A new strategy reinforces protection of heritage at risk

22 January 2016

In November 2015, the 38th General Conference of the United Nations Educational, Scientific, and Cultural Organization (UNESCO) adopted a Strategy for the reinforcement of the organization’s actions for the protection of culture and the promotion of cultural pluralism in the event of armed conflict.

This document sets the path for the Organizations’ work through two key objectives: on the one hand, strengthening Member States’ ability to prevent, mitigate, and recover the loss of cultural heritage and diversity as a result of conflict; and on the other hand, incorporating the protection of culture into humanitarian action, security strategies and peacebuilding processes.

The recent large-scale and systematic destruction and looting of cultural sites has highlighted the strong connection between the cultural, humanitarian and security dimensions of conflicts and terrorism. Attacks against cultural heritage and diversity are also attacks against people, their rights, and their security. Under the Rome Statute of the International Criminal Court, the deliberate destruction of cultural heritage is a war crime.

This has been recognized through numerous international statements and declarations and, most significantly, in Security Council resolution 2199 (2015), which notably established a ban on trade of antiquities illegally removed from Iraq since 6 August 1990 and from Syria since 15 March 2011, recognizing illicit trafficking of antiquities as a potential source of financing for terrorist organizations.

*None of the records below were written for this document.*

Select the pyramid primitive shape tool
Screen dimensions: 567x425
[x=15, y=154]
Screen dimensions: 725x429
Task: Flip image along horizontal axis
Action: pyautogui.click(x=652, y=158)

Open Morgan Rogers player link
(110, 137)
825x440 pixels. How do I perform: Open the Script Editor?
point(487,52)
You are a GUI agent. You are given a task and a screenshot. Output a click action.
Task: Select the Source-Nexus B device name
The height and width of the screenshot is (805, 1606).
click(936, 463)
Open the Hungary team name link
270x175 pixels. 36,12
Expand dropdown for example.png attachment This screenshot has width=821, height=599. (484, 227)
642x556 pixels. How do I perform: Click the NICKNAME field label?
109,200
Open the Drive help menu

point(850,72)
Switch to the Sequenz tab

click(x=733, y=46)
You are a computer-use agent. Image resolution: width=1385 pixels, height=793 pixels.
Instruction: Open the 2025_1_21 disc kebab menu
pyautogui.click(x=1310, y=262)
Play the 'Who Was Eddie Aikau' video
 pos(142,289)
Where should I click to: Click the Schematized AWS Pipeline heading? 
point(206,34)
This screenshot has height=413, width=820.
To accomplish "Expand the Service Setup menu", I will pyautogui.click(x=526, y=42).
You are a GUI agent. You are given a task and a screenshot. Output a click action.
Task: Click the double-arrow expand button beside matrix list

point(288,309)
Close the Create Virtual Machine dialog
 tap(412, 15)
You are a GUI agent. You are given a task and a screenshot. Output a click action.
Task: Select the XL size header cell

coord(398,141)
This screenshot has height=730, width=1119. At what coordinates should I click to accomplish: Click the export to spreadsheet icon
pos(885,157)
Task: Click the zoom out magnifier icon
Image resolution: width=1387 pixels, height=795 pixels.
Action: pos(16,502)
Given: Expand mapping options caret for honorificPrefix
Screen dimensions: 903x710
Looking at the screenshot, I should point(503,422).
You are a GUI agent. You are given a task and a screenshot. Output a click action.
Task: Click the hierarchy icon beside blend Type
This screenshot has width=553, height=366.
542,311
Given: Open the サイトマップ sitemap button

In the face of these unprecedented challenges, the need was recognized for new and more effective approaches by UNESCO, which would build on the existing international legal standards - notably the 1954 Convention for the Protection of Cultural Property in the Event of Armed Conflict - and enhance the scope of their application. In this regard, the strategy adopted by the Organization’s General Conference defines priority areas of action and identifies the resources required for their implementation. The General Conference also called on Member States to contribute to the implementation of the strategy, including through the establishment of mechanisms for the rapid deployment of national experts in situations of emergency, under the coordination of UNESCO, as well as by contributing to the recently established Heritage Emergency Fund.